A lot has changed since then, except for a couple of things.

No. 1, the Kremlin continues to wage a bloody war against its own people - in Chechnya - and needs money to sustain it.

No. 2, the Kremlin refuses to cooperate with the community of civilized nations in joined defense against rogue states.

Instead, it is using the “partnership in the war against terror” smoke screen to develop state-of-the-art nuclear missiles “capable of piercing any missile-defense system,” to quote President Vladimir Putin s notorious statement. The only missile-defense system in the making is in the United States.

Aha, now we know what other “system-building” art the minister for culture might have had in mind - Russia s freshly deployed Topol-M intercontinental missiles.

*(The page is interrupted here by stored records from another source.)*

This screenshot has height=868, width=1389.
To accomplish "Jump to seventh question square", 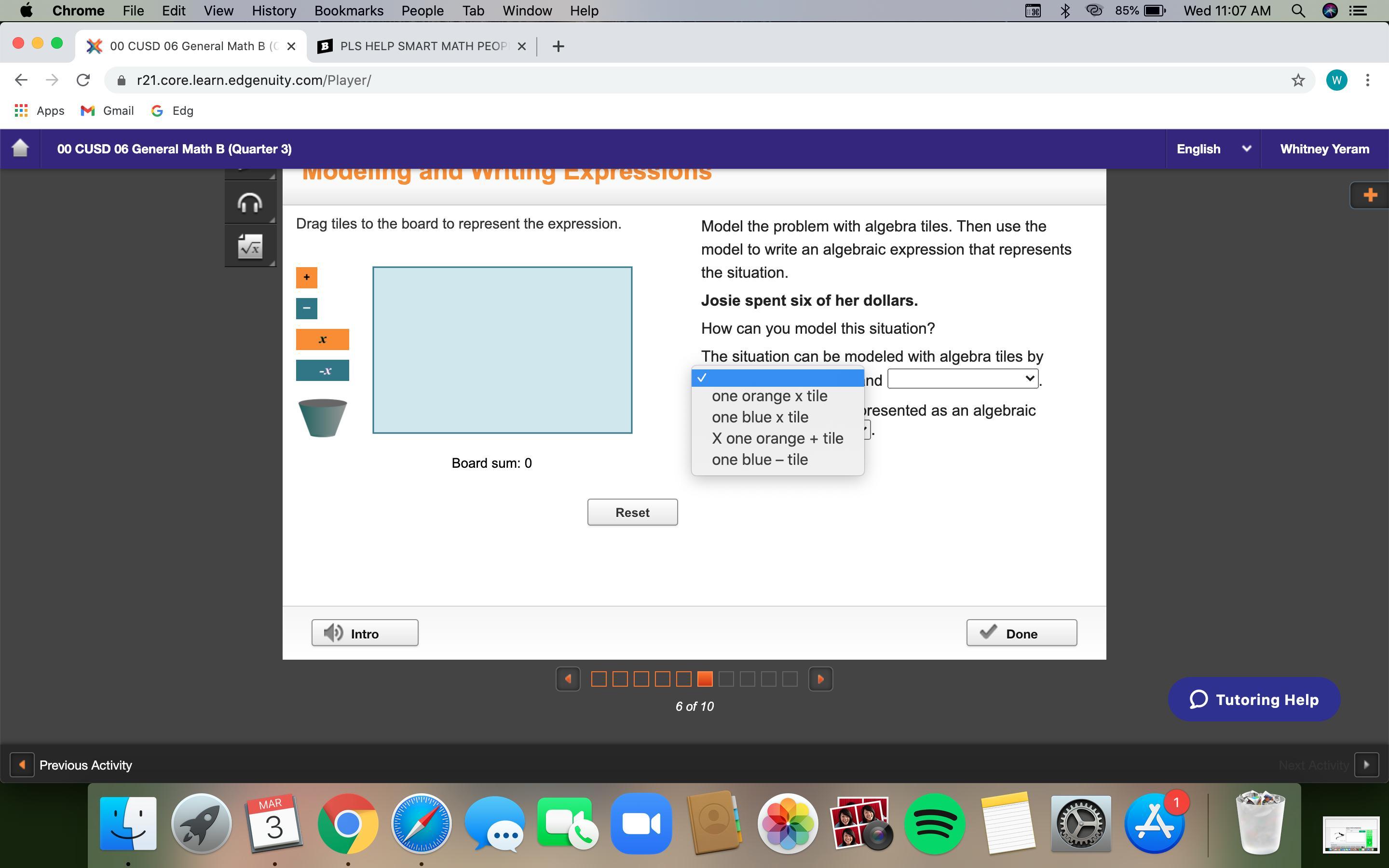I will 726,679.
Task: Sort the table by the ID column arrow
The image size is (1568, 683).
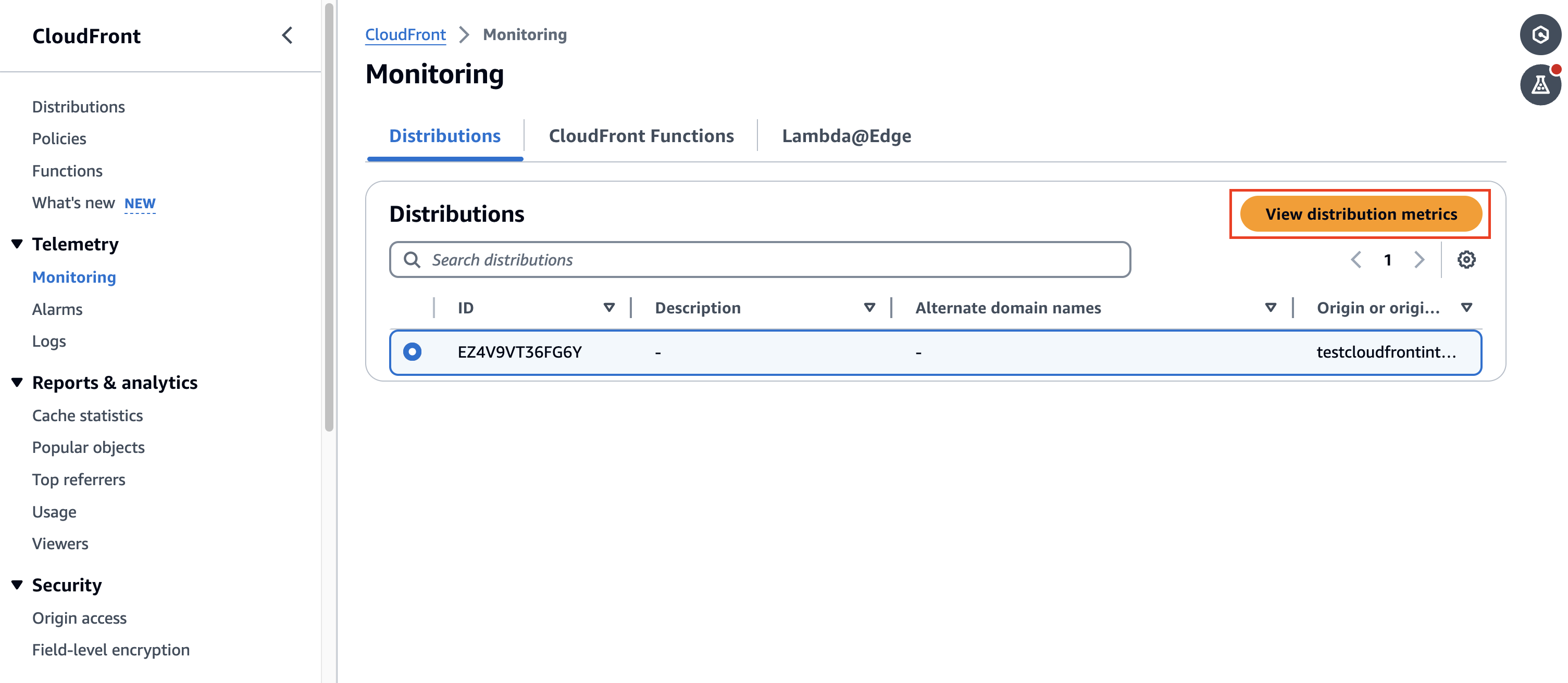Action: click(609, 307)
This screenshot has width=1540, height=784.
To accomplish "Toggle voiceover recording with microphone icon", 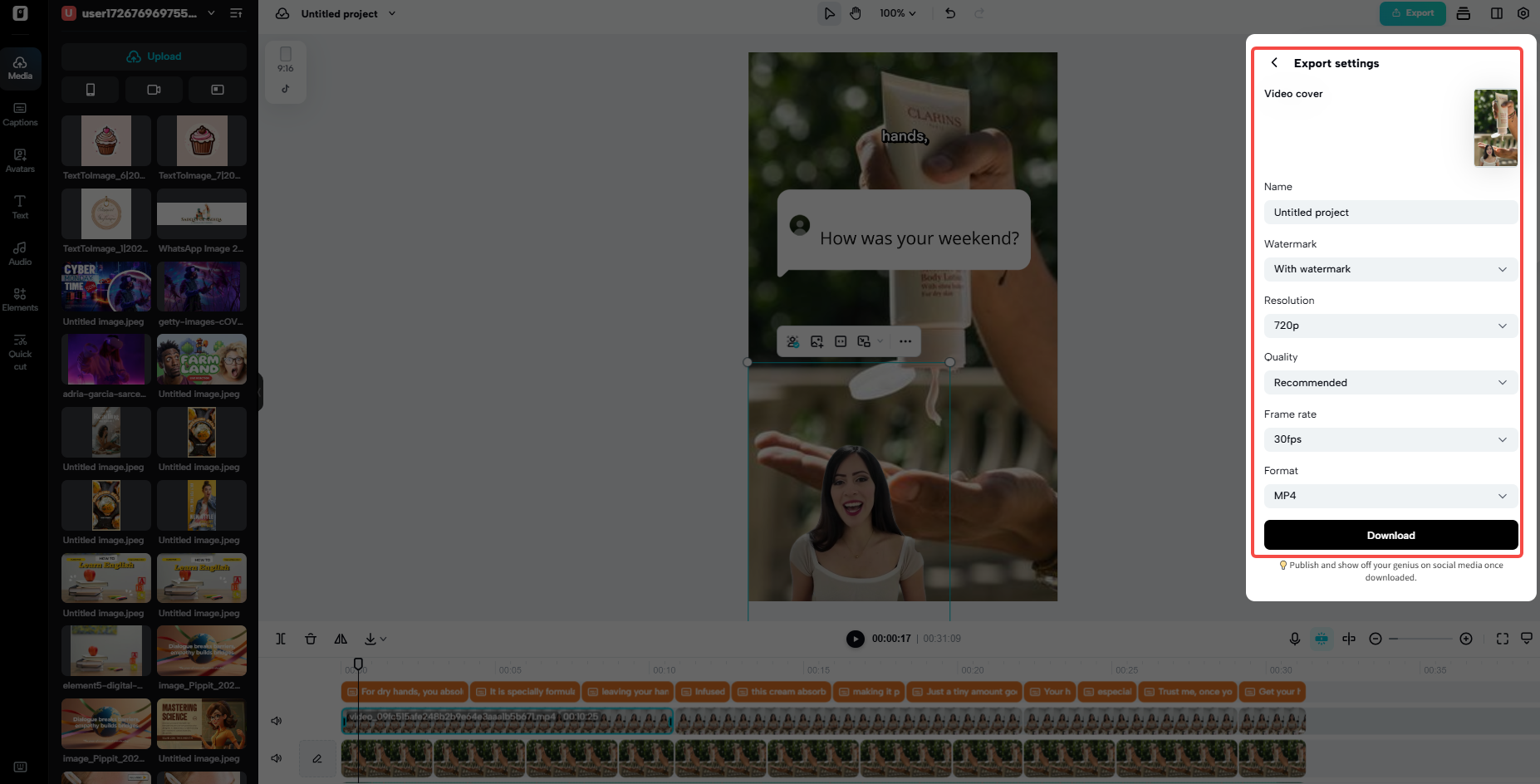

Throw in the famous picture - Volga Boatmen, which is a perfect allegory of hard-working Russian people forever living in poverty - and you have all the “system-building” art you need to raise a Russian patriot.

Thank you, dear Mr. Russian President, for enlightening us.

I guess we should have seen it coming.

Mr. Putin has done a nice “system-building” job over the four years of presidency.

The system of his autocratic power is almost perfect. He has bent the constitution and done away with Russian federalism; rigged the Duma election and turned the parliament into a gray mass of yes-men, and all but eliminated the independent media.

A handful of your fellow KGB henchmen who stand to benefit from “system-building” must adore you for what you ve done.

Never mind ignoring the opportunity to buy the Forbes collection for all Russia to enjoy. I guess we have to thank the Russian president for not rushing to sell the Faberge eggs from the Kremlin s own collection to commission more “system-building” nukes before Mr. Forbes knocks down the price.